Aus einem der ersten Denkanstöße, zur Einstimmung: »Die Welt pulsiert vor produktiver Energie, und alles, was auf unserem Planeten existiert, wird von dieser Energie angetrieben.« Klingt banal, fast profan, wechselt aber im nächsten Absatz schon zum Eingemachten. Zu »work« wie Werk (in der deutschen Version »Arbeit«). Danach geht es zurück zu den Bäumen, an denen Blüten und Früchte wachsen, zur Menschheit, die Kunstwerke erschafft – wie die Golden Gate Bridge, das »Weiße Album« der Beatles, »Guernica« von Picasso, die Sphinx, die Autobahn, den Kreuzschraubenzieher, das iPad ... und noch mehr. Rubin möchte einen offenen Blick herstellen. Offen wie die Ohren. Offen für alles. Das hat bei ihm eine andere Fallhöhe als das, was andere Lebensberater oder Kreativprediger so aufführen und anrühren, bei ihm spürt man tatsächlich eine »Power«.

Geboren 1963 auf Long Island als Kind einer Hausfrau und eines Schuhvertreters, immatrikulierte sich Frederick Jay Rubin an der New Yorker Universität in Philosophie und spielte ein wenig mit dem Gedanken, Jura zu studieren. Dann spielte er aber lieber in seiner Band The Pricks (übersetzbar als »Die Arschlöcher«, alternativ »Die Pimmel«) und spielte die Kassetten anderer Künstler. Sein Mitbewohner (später Regisseur von Musikvideos) und die späteren Beastie Boys hörten und schrien mit. Rubin war früh von Zauberei fasziniert und desinteressiert am Zeittotschlagen mit Alk oder Drogen: Er hörte, sah und analysierte.
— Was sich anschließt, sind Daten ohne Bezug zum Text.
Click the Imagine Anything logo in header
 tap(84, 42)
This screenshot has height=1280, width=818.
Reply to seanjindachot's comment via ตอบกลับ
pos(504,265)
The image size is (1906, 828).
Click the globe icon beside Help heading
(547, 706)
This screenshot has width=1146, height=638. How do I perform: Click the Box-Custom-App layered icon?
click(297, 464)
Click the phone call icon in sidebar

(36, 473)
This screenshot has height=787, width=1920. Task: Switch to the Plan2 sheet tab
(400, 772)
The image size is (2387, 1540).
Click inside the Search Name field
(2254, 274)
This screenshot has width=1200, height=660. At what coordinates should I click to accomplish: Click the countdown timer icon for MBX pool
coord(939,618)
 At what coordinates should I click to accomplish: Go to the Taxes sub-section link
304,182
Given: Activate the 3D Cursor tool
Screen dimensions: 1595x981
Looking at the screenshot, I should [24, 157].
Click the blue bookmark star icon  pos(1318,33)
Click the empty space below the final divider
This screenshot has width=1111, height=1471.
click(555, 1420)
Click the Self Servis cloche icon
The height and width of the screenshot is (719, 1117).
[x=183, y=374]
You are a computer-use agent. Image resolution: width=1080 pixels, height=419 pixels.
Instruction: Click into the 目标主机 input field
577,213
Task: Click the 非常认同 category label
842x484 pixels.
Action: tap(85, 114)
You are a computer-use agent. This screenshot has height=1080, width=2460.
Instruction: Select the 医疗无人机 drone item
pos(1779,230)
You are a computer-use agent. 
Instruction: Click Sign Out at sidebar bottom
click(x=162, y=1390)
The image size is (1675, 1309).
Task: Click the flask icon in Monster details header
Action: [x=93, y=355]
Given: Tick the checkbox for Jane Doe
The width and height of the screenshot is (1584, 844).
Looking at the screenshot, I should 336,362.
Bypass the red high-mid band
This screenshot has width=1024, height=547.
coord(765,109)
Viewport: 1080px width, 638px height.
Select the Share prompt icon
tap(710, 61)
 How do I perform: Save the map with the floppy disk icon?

Noch im Studentenwohnheim gründete er mit Russell Simmons die Plattenfirma Def Jam Records. Erste Acts kamen aus den Randbezirken – metaphorisch wie real. Was die mit Turntables und gerappten Sprüchen wollten, galt in der Branche als »Unmusik«. Verpönt, verlacht, wenn nicht verhasst. Als Geburtshelfer begleitete er Run-DMC und die Beastie Boys. Der Rap von Run-DMC beendete die noch in den 70er Jahren aufrechterhaltene Segregation von »schwarzem« Soul und »weißem« Rock. Die als Hardcore-Band gestarteten Beastie Boys schlossen auf zu Hip-Hop mit einem Fun-Punk-Ansatz. Mitte der 80er waren da schon die 90er zu erkennen: Alles geht, Crossover, Postmoderne, alles gleichberechtigt, aber nicht gleich oder einerlei. Die Neuversion von »Walk This Way« beflügelte Aerosmith in neue Höhen und katapultierte Run-DMC aus der Nische. Darüber gibt es ein Buch: »Walk This Way, Oral History« von Geoff Edgers (Blue Rider Press/Penguin 2019).

Für die Red Hot Chili Peppers besorgte Rubin den Transfer von kultig-ulkig zu Arenadauerbrennern. Niemanden sonst hat er über so viele Alben hinweg begleitet. Slayer machte er er 1986 mit »Reign In Blood« zur Stichflamme des Thrash Metal, so bleibend und unverrückbar wie Rap. Kann man sehen, wie man will, werten oder in Zahlen messen. Dem Kunstwerk ist es egal.

Für die Feuilletons war Rubins Reanimation von Johnny Cash besonders bemerkenswert, mit den »American Recordings« 1994, in deren Verlauf sich der alte, abgehalfterte Cowboy neu fand und erfand, indem er von Tod und Angst sang. Rubin hatte den »Man in Black« am abgetretenen Fußende einer langen Laufbahn aufgelesen, der Legende nach in einem Diner, wo nur ein paar Gäste Serviette und Ketchup beiseite legten, um Cash zu applaudieren. Dank Rubin bekam Cash Ruhm und Respekt für seinen Restart als ein Künstler, der Stücke von Cohen oder Cobain interpretiert, als wären es seine eigenen. Bis zu seinem Lebensende und darüber hinaus: cool. Das war ein Paradigmenwechsel, den seither jeder Alt-Star beim Fingern nach neuer Musik mindestens als Ziel bedenkt.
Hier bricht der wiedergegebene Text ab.